Editorial
Irak: nuevos desastres para Bush
Conforme el presidente estadunidense, George W. Bush, se aferra a su designio de heredar a su sucesor una guerra sin futuro ni sentido, como lo es la de Irak, se multiplican las dificultades de Washington ya no se diga para una victoria –conclusión imposible de una agresión militar injusta, ilegal, criminal y pésimamente planificada–, sino al menos para lograr las condiciones propicias a una retirada honorable de ese destruido país árabe.
En la medida en que el Pentágono y la Casa Blanca han promovido la discordia y la polarización violenta entre las comunidades chiítas, sunitas y kurdas, Irak se encuentra envuelto en una guerra civil visible y evidente para todo mundo excepto para los estrategas de la Casa Blanca; dicha guerra ha impedido la consolidación del gobierno títere que preside Nuri Al Maliki: a las deserciones de los funcioniarios sunitas han seguido las de los chiítas, y en el gabinete sólo permanecen en funciones 17 de 40 ministros. Para una “autoridad” que no puede ejercerla en el territorio nacional, y ni siquiera en la totalidad de la capital, tal proporción no significa, por cierto, que haya 17 ministerios funcionando; de hecho, no funciona ninguno.

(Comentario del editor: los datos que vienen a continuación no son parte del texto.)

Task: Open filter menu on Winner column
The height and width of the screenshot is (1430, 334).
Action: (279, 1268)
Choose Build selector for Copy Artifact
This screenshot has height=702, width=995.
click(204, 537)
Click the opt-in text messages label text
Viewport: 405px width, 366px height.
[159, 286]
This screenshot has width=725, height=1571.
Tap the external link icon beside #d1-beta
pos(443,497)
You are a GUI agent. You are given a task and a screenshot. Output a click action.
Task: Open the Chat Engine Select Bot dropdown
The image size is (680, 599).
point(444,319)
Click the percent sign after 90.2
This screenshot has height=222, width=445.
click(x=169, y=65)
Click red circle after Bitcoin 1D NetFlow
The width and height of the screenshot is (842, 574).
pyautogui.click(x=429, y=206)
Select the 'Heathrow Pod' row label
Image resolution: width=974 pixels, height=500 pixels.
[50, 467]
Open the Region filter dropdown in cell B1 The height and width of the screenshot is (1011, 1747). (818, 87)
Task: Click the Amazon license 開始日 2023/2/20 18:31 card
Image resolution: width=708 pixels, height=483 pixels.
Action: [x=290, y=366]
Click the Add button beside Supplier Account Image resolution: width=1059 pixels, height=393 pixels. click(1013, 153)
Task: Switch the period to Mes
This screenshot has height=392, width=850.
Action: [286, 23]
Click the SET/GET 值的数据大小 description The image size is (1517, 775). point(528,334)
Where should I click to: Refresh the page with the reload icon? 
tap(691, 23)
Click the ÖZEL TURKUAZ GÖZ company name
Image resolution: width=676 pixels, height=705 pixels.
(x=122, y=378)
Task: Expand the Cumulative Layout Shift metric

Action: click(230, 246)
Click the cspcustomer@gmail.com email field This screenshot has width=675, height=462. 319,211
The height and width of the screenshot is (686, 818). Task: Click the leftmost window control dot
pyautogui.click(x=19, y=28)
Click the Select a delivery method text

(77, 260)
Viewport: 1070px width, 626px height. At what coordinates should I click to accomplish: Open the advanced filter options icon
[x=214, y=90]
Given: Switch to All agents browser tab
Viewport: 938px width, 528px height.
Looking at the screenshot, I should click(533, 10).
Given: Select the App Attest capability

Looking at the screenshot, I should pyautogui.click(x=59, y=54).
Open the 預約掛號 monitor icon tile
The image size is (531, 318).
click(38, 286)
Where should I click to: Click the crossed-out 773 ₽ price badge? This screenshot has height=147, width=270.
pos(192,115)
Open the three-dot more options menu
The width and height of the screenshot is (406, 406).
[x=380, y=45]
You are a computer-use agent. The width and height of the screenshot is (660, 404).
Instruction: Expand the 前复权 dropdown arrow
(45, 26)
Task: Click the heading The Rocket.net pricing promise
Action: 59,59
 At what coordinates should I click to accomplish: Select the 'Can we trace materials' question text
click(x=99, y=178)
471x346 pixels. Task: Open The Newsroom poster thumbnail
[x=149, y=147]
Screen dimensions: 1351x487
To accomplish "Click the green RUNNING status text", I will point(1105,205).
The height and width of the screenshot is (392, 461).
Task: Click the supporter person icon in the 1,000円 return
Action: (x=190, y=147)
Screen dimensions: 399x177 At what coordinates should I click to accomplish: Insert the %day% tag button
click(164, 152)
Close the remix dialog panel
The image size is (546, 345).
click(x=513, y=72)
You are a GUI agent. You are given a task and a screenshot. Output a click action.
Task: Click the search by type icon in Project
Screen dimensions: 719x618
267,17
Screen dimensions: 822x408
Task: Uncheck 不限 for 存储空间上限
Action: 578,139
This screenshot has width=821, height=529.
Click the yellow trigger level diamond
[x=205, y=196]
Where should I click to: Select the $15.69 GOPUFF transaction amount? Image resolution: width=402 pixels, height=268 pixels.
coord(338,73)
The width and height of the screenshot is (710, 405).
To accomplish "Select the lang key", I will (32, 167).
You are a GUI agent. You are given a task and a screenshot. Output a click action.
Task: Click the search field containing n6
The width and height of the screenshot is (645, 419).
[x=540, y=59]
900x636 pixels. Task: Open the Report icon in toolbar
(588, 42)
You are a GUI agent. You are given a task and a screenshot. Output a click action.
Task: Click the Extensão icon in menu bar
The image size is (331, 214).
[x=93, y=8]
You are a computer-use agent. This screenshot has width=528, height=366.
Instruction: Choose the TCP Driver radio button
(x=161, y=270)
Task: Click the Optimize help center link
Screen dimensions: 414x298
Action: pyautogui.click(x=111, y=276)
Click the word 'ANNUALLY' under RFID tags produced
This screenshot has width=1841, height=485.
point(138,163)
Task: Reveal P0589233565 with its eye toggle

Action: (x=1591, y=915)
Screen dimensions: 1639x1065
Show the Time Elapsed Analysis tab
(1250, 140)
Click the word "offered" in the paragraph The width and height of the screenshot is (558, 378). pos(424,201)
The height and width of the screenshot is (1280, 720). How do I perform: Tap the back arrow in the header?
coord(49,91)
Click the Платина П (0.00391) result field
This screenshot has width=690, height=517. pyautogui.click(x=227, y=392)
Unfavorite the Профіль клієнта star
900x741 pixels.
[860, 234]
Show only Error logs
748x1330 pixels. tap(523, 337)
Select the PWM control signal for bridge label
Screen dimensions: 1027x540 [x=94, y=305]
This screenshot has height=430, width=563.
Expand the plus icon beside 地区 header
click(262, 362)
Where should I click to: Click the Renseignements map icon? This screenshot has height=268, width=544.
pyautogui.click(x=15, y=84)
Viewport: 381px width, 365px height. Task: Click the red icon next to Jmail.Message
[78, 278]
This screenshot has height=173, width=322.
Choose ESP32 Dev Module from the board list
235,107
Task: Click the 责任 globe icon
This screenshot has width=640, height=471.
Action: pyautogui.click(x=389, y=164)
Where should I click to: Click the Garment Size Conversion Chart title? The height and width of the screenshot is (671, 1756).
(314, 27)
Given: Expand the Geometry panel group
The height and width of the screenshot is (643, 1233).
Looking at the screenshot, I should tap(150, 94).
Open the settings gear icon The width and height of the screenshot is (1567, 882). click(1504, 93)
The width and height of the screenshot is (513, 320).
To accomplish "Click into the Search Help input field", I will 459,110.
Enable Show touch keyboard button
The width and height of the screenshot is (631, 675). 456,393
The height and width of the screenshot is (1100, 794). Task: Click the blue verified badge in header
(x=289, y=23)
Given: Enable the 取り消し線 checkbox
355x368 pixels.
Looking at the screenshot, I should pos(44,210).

Por lo demás, los designios hostiles de Washington contra Teherán ponen en aprietos adicionales a Al Maliki, quien ha reconocido el papel positivo y estabilizador que desempeña la vecina República Islámica de Irán –al igual que ocurre con Siria, otro de los integrantes destacados del imaginario Eje del Mal definido por la Casa Blanca– en la catástrofe iraquí.
Con este telón de fondo, las tropas invasoras descubren que su enemigo principal ha dejado de ser el conjunto de las organizaciones que operan en territorio predominantemente sunita, y que ahora es de tierras sunitas, incluidos barrios enteros de Bagdad, de donde proceden las principales amenazas a la ocupación. Y tras varios años de devastar pueblos y poblaciones del llamado triángulo sunita como Fallujah, Ramadi y Tikrit, el mando extranjero se lanza a bombardear los bastiones chiítas en la capital del país, matando al parejo a combatientes y a civiles, como ha ocurrido en días recientes en Ciudad Sadr.
La situación es grave y tal vez se vuelva pronto insostenible si, en concordancia con los indicios visibles, el nuevo gobierno británico decide poner fin a su complicidad con Washington y procede a retirar a sus fuerzas militares del sur de Irak, que es donde se concentra el grueso de los chiítas y de las milicias de ese grupo poblacional.
Para colmo de males, en semanas recientes se han incrementado las tensiones entre el gobierno estadunidense y el régimen sanguinario y corrupto de Pakistán, cuya figura máxima, el general golpista Pervez Musharraf, pierde día con día el control de la situación, enfrentado tanto con las organizaciones islámicas como con las oposiciones seculares y progresistas. La exigencia de Washington a Islamabad de que realice a la brevedad “elecciones libres” podría desembocar, en la actual circunstancia, en un desenlace nefasto para la visión de Bush: el triunfo, en ellas, de grupos integristas próximos a los talibanes y a Al Qaeda.
Para su desgracia, el gobernante estadunidense carece de nociones de historia; tanto de la historia natural –porque los procesos geológicos y biológicos del planeta le parecen resultado del Génesis bíblico– como de la historia a secas. A partir de esa ignorancia, Bush reproduce en Irak los pasos que finalizaron con las escenas de los helicópteros de la marina estadunidense que evacuaron a toda prisa a los últimos invasores de la embajada estadunidense en la vieja Saigón, tras la victoria de los vietnamitas sobre sus ocupantes. Es posible que en un plazo no muy largo tengan lugar, en la denominada zona verde de Bagdad, situaciones semejantes.